- The Washington Times - Monday, May 23, 2011

The experts at the National Bureau of Economic Research say the Great Recession ended in June 2009. After that, it looked for a brief period as if there might be a surge of economic growth as an oppressed private sector fought to break free of the malaise. It hasn’t happened, and the latest numbers are far from encouraging.

On Monday, the Federal Reserve Bank of Chicago released the monthly results for its broad measure of economic activity. The Chicago Fed national activity index tumbled from positive territory, a value of .32 in March, into negative territory, -.45, in April. The score is a weighted average of 85 measures of employment, consumption, sales and other factors that give a sense of where the economy is headed. In this case, production-related indicators that had been positive for nine consecutive months have stalled and are dragging down the figures. Likewise, inflationary pressures have begun to take a toll.

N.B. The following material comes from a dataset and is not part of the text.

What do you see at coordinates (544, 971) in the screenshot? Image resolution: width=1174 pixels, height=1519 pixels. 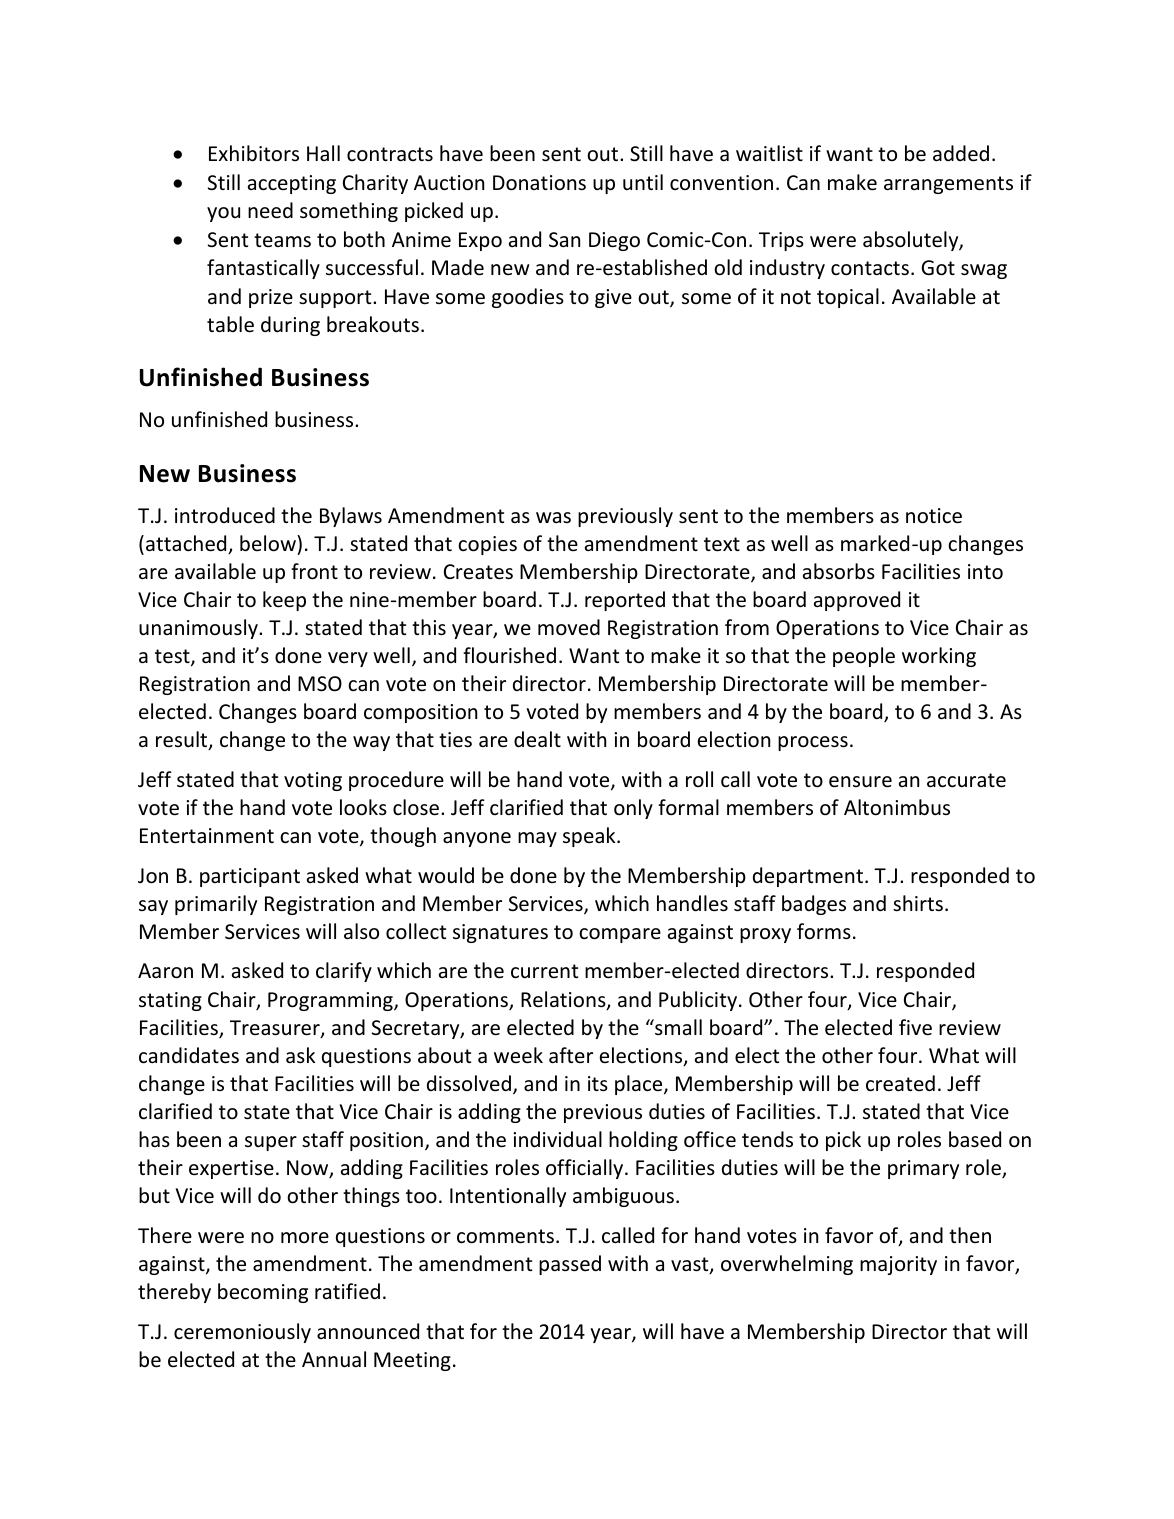 I see `current` at bounding box center [544, 971].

The news was equally bleak over at the Philadelphia Fed. On Friday, the bank’s general business conditions survey of the manufacturing sector reported that growth dropped from 18.5 on the index in April to a value of just 3.9. While positive, that score reflects a major slowing. A majority of firms that responded to the survey explained that they were facing much higher prices for supplies, cutting into each company’s bottom line. Uncertainty about the cost of health insurance was the third-most-cited reason for a company holding back on hiring.

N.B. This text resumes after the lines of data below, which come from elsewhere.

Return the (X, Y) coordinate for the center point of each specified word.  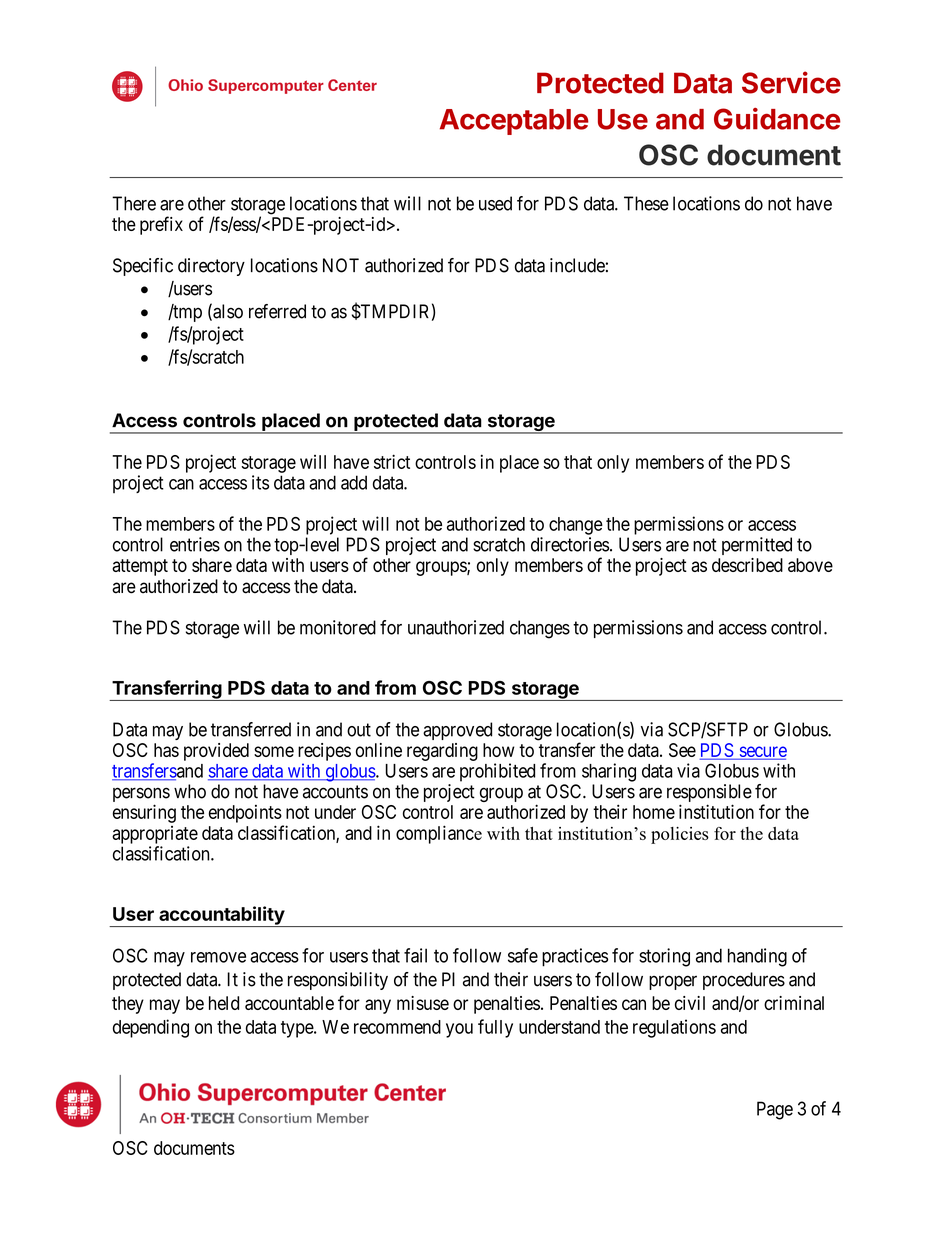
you (459, 1030)
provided (216, 752)
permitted (757, 546)
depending (151, 1028)
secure (762, 752)
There (134, 203)
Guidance (777, 119)
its (260, 482)
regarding (442, 752)
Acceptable (514, 122)
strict (392, 461)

That uncertainty emanates directly from the White House. After ramming his health care mandates through a heavily Democratic Congress, President Obama has created a situation in which even state governors are now complaining they don’t know what will come next. The administration has been less focused on restoring economic hope and more focused on rewarding its political allies. So instead of encouraging the creation of wealth and prosperity, Mr. Obama has demonized those responsible for putting America to work.

Under Mr. Obama’s anti-energy strategy, taxpayer money is lavished on Democratic donors who come up with scams that promise to power cities with bird-slicing windmills and solar cells that work only when the sun is out. The real sources of energy are hobbled by the refusal to grant permits for drilling basically anywhere in America. Other regulations threaten to drive coal-energy costs beyond sustainable levels. Overall, higher energy prices boost the cost of making and transporting goods, which makes everything more expensive.

The administration’s runaway spending has crippled the marketplace. On Mr. Obama’s watch, the Treasury has had to borrow $3,718,621,353,800 from individuals, banks and even foreign governments to bankroll the so-called “stimulus” and other budget-busting boondoggles. That’s capital not available to private-sector entrepreneurs who may have wanted to expand their businesses. Instead of abandoning these policies that have failed in every respect, the White House is doubling down on the idea that government outlays and controls will save the day. America’s fragile economy isn’t going to survive much longer without some change.